__Extrait__
Que révèle la mise en parallèle du récit de la multiplication des pains avec celui du dernier repas de Jésus ? Pourquoi l'évangéliste Marc tisse-t-il tout un réseau de références entre Moïse et Jésus ? En quoi la Parole et le Pain sont-ils les éléments clé de la structure liturgique de la messe chez les Chrétiens ?
Le film danois Le festin de Babette, sorti en 1987 et primé aux Oscars l’année suivante, met en scène l’histoire d’un repas qui dénoue les maux des personnages et vient les nourrir d’une faim insoupçonnée.
Deux sœurs suivent une vie cadrée et rigoriste, rejetant tout plaisir terrestre : pour toute nourriture, elles se cantonnent au pain sec et à l’eau, nécessaires à leur stricte survie. Lorsque Babette entreprend de réaliser un festin, les deux sœurs prennent peur, persuadées que toute cette abondance ne peut être qu’une œuvre diabolique. Mais très vite survient le plaisir culinaire. Ce film est avant tout l'histoire d'un repas qui sauve une communauté enfermée et moribonde.
Dans ce film irrigué de références bibliques, le festin réunit en effet douze couverts, tout comme la Cène où le Christ est entouré de ses douze apôtres.
Les convives réalisent le sens sacré d’un repas transfiguré par le don de soi. Et c’est exactement le même moteur que celui du miracle de Jésus lors de la multiplication des pains, comme on l’explique dans L’Eclairage.
Ce texte de l'évangile de Marc raconte le miracle de la première multiplication des pains.
Prenant alors les cinq pains et les deux poissons, il leva les yeux au ciel, il bénit et rompit les pains, et il les donnait à ses disciples pour les leur servir. Il partagea aussi les deux poissons entre tous.
Tous mangèrent et furent rassasiés ; et l’on emporta les morceaux, plus douze couffins avec les restes de poissons. Et ceux qui avaient mangé les pains étaient cinq mille.

__Consigne__
Recopiez l'extrait en commençant par "Prenant alors les" et en allant jusqu'à "poissons entre tous.", en substituant "apôtres" à "disciples".

__Extrait du jeu de données__
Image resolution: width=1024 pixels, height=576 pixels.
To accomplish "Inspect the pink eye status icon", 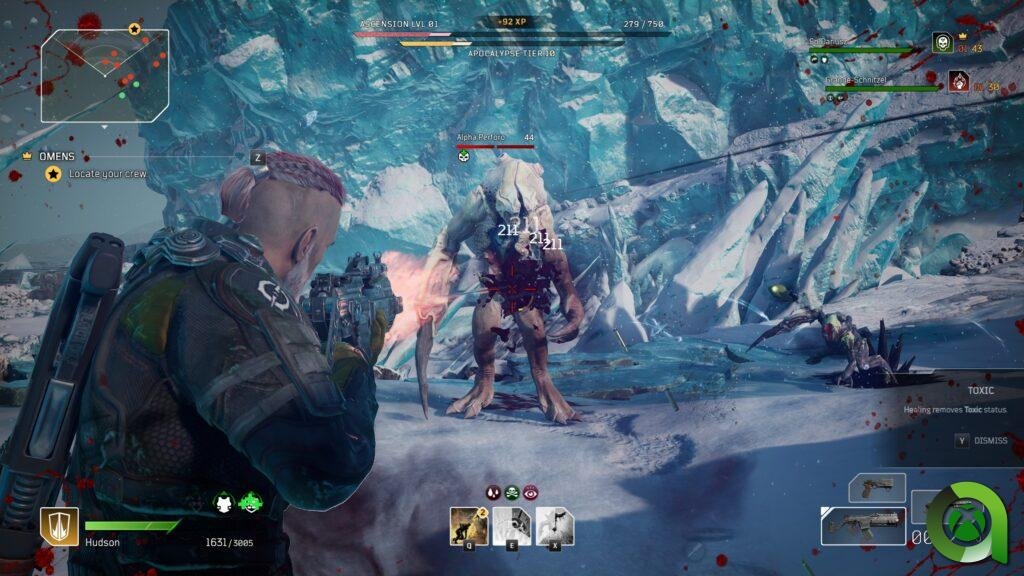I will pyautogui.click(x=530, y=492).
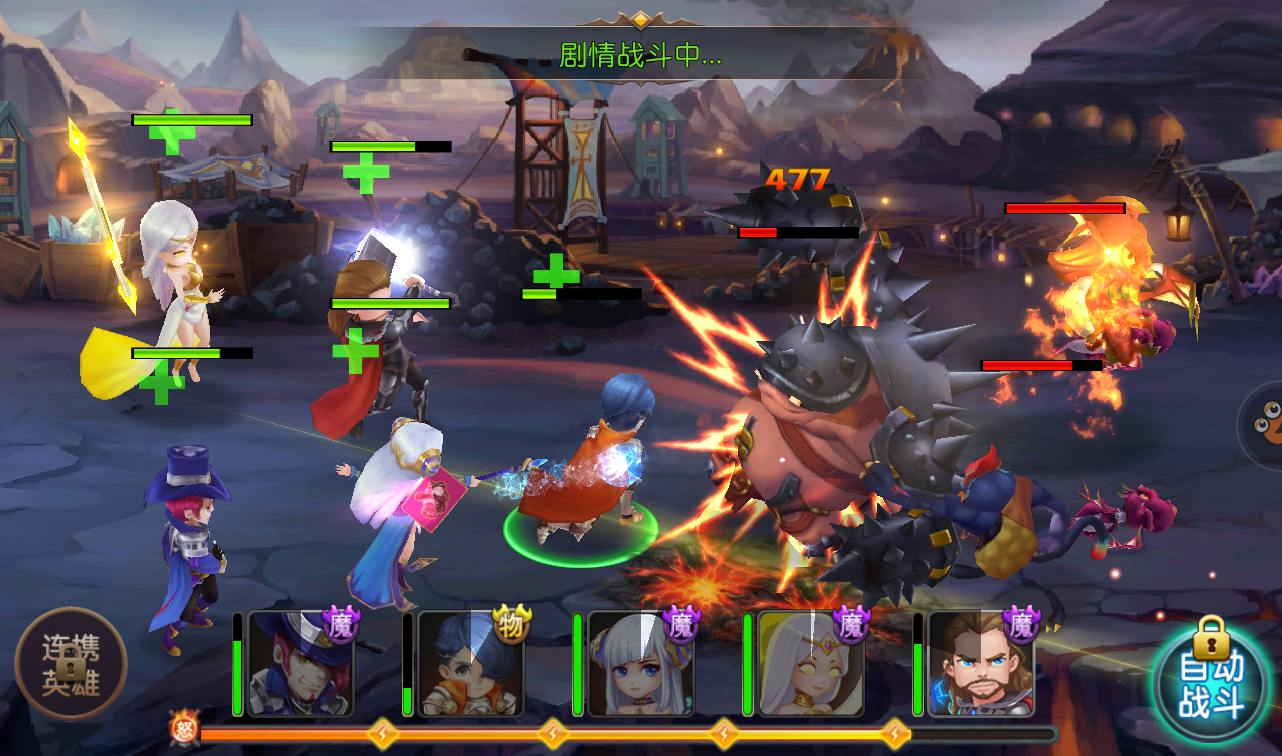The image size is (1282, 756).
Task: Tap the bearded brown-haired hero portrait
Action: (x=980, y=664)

__Corrigé__
Prenant alors les cinq pains et les deux poissons, il leva les yeux au ciel, il bénit et rompit les pains, et il les donnait à ses apôtres pour les leur servir. Il partagea aussi les deux poissons entre tous.